• **About this task**:
Repeat the stretch of entries below from the line with "Open the insert" through the line with "Task: Focus the". Include both ends and add nothing.

• **Records contained in a dataset**:
========================================
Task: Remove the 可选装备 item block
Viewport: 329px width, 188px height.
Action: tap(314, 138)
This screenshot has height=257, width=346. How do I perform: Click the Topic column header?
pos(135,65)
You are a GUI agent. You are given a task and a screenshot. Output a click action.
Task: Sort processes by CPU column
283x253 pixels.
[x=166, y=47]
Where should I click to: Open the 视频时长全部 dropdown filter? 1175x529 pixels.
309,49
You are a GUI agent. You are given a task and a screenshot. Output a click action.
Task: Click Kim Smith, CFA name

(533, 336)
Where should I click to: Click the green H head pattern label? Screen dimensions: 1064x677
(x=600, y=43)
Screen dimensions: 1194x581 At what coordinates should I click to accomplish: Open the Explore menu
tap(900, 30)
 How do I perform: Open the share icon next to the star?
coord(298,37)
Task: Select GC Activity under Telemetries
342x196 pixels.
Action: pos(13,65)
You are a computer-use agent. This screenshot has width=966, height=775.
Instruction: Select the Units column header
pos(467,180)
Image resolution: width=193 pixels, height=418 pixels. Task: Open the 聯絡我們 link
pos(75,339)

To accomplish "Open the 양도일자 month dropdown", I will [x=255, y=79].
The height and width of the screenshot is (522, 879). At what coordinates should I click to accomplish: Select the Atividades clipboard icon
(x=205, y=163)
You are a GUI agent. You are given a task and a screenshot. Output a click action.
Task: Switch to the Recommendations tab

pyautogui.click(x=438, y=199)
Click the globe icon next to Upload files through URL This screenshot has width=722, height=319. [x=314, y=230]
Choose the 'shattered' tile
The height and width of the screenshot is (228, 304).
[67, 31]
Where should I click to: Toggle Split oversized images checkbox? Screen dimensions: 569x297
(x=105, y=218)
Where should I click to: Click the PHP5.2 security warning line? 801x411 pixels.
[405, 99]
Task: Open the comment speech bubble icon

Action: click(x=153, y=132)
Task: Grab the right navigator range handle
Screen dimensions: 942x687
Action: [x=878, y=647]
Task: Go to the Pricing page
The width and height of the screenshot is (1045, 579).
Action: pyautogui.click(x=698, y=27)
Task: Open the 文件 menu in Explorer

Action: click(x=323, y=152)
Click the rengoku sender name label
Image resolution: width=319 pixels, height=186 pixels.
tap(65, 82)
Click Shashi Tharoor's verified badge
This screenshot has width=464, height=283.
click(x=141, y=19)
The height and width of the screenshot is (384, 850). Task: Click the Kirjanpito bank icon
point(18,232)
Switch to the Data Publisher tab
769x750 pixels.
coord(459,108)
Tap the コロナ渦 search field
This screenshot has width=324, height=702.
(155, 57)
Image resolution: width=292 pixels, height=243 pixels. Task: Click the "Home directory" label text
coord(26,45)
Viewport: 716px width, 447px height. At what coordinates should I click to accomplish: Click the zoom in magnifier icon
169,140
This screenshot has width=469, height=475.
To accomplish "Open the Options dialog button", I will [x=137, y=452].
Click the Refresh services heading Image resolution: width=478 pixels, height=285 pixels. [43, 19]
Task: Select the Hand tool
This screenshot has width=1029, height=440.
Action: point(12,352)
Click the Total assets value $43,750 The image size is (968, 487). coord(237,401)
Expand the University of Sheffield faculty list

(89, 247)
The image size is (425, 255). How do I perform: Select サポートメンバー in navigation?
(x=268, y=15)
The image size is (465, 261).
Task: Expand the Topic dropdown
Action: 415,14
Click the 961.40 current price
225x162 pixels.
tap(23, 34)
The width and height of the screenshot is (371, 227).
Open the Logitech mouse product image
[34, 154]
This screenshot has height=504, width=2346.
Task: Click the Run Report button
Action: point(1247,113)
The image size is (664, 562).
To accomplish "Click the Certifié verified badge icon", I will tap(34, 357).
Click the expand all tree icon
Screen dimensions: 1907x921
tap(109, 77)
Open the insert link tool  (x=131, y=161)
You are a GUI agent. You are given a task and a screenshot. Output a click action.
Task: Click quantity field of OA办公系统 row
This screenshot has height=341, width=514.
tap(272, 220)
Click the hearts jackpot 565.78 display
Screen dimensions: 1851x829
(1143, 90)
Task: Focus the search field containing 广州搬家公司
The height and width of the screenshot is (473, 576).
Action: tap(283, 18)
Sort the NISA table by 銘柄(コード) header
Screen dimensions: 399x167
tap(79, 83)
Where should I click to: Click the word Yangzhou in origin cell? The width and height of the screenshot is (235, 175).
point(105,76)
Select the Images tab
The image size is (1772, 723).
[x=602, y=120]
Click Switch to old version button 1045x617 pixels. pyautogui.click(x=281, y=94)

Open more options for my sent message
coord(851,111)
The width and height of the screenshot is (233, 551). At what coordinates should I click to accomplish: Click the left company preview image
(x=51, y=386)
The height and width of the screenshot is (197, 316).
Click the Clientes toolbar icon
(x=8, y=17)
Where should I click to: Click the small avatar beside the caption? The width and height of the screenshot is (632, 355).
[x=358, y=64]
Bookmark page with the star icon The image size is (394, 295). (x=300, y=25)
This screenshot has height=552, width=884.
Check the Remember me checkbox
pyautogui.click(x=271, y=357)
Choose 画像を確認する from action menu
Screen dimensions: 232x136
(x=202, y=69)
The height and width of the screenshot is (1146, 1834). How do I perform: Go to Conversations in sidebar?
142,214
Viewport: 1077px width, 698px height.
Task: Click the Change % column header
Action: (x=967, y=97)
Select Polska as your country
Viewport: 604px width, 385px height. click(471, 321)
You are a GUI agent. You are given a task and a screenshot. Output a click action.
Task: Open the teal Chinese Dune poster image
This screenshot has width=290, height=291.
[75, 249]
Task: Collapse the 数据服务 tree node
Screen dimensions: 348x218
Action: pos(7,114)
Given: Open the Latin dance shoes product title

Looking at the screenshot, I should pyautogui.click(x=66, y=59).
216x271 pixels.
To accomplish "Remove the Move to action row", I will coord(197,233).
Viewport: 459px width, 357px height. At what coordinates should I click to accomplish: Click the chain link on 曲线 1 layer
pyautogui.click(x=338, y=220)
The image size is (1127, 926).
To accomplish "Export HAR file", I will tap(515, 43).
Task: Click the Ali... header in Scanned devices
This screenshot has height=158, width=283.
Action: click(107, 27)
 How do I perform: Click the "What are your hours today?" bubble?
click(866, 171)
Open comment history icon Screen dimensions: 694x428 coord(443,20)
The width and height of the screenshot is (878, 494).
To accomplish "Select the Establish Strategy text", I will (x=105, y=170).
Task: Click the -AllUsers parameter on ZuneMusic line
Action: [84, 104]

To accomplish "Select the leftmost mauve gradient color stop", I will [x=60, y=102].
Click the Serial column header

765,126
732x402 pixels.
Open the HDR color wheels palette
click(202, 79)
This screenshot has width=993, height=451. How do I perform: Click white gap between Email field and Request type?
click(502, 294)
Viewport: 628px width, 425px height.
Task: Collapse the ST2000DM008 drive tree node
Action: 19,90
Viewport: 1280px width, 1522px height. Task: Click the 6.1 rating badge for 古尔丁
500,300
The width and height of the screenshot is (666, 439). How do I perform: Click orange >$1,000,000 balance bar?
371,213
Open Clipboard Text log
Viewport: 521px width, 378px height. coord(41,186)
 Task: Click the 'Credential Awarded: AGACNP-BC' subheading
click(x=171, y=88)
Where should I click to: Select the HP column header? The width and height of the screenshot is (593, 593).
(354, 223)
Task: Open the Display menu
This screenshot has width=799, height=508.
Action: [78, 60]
========================================
• **Task answer**:
Open the insert link tool  (x=131, y=161)
You are a GUI agent. You are given a task and a screenshot. Output a click action.
Task: Click quantity field of OA办公系统 row
This screenshot has height=341, width=514.
tap(272, 220)
Click the hearts jackpot 565.78 display
Screen dimensions: 1851x829
(1143, 90)
Task: Focus the search field containing 广州搬家公司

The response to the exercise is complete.